Because CMS’ price setting evaluation is 7 to 11 years after initial approval, CMS has a unique opportunity to use real-world data. Countries that use real-world evidence in their value assessment typically do so in limited areas such as orphan or rare diseases. For example, Germany is only collecting and evaluating post-market data for two rare disease medicines, despite millions of years of patient experience with many other drugs. CMS is the biggest payer in the biggest pharmaceutical market in the world; it has excellent access to real-world data and could use it to explore and share elements of value, such as adherence to treatment, failure rates, and use of combination therapy. Data could be generated to include endpoints relevant to patient experience, such as if people of different income levels, geography, or races and ethnicities are using specific treatment protocols and investigate if there is value to them.

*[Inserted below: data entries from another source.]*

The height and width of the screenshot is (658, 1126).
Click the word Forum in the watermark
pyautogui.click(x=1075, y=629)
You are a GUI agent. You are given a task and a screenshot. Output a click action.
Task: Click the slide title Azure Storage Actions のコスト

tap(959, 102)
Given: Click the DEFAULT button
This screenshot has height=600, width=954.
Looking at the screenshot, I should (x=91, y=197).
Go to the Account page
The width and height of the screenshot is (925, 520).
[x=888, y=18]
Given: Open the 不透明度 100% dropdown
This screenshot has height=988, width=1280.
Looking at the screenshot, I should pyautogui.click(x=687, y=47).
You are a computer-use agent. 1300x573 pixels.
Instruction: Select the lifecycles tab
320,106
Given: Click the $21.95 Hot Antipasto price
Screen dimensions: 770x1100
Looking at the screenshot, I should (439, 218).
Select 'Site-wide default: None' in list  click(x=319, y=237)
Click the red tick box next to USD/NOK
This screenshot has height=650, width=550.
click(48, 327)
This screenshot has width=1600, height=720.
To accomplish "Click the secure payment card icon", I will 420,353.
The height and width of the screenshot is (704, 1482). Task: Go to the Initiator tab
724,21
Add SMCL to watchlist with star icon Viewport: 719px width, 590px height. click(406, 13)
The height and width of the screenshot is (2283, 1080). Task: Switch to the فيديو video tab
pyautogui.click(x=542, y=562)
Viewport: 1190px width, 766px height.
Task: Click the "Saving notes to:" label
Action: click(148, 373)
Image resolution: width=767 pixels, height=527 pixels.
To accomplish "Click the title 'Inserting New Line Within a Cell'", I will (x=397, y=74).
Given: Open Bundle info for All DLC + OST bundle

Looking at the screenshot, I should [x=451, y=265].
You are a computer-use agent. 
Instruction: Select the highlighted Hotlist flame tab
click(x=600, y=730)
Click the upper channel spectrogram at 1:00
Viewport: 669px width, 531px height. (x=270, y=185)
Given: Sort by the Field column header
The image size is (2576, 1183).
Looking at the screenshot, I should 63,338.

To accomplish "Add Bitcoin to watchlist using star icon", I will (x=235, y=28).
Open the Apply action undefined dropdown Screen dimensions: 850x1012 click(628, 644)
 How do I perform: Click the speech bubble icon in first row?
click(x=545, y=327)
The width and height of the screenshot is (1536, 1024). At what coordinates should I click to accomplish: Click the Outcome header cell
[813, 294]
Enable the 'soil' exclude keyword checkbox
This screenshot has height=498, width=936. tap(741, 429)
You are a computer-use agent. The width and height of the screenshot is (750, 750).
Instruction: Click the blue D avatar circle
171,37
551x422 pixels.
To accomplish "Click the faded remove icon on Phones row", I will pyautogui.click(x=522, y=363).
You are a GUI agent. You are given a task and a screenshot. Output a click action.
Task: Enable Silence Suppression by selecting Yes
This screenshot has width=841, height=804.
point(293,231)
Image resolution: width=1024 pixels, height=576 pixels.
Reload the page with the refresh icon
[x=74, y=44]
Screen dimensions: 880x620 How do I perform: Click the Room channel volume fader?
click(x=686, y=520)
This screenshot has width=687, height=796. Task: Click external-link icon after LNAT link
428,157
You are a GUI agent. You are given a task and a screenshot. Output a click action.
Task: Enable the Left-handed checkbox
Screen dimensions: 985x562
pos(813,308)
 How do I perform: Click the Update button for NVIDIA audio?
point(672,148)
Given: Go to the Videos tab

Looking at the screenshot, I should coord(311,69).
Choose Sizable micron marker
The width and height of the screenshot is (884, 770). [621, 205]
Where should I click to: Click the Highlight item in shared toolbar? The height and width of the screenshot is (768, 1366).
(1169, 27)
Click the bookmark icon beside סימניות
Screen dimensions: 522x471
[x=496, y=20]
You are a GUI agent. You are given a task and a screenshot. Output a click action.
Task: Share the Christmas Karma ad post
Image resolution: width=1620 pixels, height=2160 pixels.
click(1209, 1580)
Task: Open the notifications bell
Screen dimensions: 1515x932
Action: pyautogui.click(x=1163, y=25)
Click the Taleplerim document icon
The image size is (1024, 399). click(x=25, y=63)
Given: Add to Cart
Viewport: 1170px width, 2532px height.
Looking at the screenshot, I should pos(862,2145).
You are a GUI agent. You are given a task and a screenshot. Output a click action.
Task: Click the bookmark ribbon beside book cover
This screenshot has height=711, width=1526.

The IRA required CMS to introduce the first round of price setting quickly. The IRA allocated $3bn with little clarity into how that money should be spent, and CMS has a significant opportunity to reconsider the process in future years. In fact, CMS recently released draft guidance for the next year of the negotiation program and solicited feedback on a number of issues. This creates an opportunity to learn from the mistakes made by other countries and revise the process to be more predictable and responsive to the outcomes that matter to people who depend on the Medicare program.